I believe AnthroCon is supposed to be the/one of the biggest. I first was going to recommend whatever may be around your neighborhood, but if the budget's pretty much not a concern, I'd recommend AnthroCon from my own experience. It's big though, and most people tend to believe that a first-timer's con should be smaller. Looks like it's already gone by this year, but it takes place in Pittsburgh, Pennsylvania, usually around July.

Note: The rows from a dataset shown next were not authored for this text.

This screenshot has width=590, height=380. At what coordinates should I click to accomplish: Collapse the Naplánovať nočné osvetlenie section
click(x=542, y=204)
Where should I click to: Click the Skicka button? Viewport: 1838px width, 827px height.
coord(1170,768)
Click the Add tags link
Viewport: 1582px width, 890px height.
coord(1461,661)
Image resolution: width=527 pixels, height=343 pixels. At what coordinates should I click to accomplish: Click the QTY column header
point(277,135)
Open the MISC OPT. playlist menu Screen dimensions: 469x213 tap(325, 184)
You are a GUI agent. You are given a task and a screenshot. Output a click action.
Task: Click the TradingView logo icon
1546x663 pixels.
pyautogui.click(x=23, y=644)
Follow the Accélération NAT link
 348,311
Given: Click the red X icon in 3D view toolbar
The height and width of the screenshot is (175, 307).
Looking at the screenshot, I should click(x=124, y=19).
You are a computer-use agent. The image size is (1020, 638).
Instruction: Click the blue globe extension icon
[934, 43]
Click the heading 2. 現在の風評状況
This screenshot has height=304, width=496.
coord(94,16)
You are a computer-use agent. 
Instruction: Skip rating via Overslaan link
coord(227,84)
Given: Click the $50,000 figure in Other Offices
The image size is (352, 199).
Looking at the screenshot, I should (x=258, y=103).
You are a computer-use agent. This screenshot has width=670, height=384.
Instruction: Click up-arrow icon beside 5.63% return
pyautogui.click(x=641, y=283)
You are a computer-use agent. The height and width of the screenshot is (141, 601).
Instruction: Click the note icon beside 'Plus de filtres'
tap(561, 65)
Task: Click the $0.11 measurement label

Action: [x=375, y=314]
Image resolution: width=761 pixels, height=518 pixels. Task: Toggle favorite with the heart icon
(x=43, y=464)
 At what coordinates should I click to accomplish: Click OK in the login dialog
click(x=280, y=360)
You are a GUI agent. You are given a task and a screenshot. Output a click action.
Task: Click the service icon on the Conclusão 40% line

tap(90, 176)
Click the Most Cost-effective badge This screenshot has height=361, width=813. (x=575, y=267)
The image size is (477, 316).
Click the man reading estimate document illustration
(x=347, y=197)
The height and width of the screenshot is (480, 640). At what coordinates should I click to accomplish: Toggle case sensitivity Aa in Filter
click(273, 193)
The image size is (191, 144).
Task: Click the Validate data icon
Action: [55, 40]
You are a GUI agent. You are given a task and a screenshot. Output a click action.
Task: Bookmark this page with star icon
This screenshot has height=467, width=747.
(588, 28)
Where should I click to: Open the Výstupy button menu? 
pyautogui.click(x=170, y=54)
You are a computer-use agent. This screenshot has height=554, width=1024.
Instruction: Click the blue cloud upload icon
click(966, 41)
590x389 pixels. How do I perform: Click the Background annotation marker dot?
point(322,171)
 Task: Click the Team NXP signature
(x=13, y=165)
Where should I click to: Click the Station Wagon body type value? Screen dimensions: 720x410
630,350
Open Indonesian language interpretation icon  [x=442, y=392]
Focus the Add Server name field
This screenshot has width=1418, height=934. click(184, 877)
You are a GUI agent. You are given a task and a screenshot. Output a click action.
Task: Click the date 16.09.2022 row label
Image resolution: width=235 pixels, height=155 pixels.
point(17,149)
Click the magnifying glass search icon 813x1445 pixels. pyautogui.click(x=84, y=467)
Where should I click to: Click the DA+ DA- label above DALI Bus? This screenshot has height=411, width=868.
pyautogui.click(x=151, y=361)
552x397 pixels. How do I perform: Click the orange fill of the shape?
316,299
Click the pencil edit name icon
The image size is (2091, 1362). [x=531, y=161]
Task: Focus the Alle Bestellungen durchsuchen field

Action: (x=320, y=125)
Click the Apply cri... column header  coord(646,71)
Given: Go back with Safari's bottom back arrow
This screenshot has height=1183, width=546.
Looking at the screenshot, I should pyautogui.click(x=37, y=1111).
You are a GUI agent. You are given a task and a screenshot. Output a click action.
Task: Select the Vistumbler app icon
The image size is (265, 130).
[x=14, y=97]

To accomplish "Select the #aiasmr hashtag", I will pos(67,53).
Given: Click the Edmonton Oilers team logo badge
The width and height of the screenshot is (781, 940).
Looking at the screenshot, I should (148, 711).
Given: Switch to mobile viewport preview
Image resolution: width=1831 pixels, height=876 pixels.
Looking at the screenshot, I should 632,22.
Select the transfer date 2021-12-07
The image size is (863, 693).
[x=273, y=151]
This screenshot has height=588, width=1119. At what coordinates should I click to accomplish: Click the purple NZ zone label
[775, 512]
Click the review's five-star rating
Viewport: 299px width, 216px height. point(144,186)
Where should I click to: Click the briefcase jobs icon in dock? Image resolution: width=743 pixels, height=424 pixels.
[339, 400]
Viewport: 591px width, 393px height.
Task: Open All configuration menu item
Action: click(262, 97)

The only other con I know much of is Fur Affinity's own con, Fur Affinity: United, but I've never had the opportunity to attend it. I haven't seen any news on plans for the next FA:U con either yet.


----------



## Fenrari (Sep 23, 2010)

Grimfang said:


> I believe AnthroCon is supposed to be the/one of the biggest. I first was going to recommend whatever may be around your neighborhood, but if the budget's pretty much not a concern, I'd recommend AnthroCon from my own experience. It's big though, and most people tend to believe that a first-timer's con should be smaller. Looks like it's already gone by this year, but it takes place in Pittsburgh, Pennsylvania, usually around July.
> 
> The only other con I know much of is Fur Affinity's own con, Fur Affinity: United, but I've never had the opportunity to attend it. I haven't seen any news on plans for the next FA:U con either yet.


 
I'll have to agree with this. That or Further Confusion in San Jose.


----------



## Flarveon (Sep 23, 2010)

Fenrari said:


> I'll have to agree with this. That or Further Confusion in San Jose.


 
I would go to FC, but that means I would spend my birthday overseas more than likely /which I would never really want to do even though its Aussie themed this year/. Anthrocon seems like the main plan so far, even though its huge, its my first US con, not my first con ever.


----------



## wildbilltx (Oct 7, 2010)

I think you should go to a small or medium sized convention than to go to a BIG Con like Anthrocon. I went to Megaplex in Flordia in 2006 as my first con which had an attendance around 250 and had a great time.


----------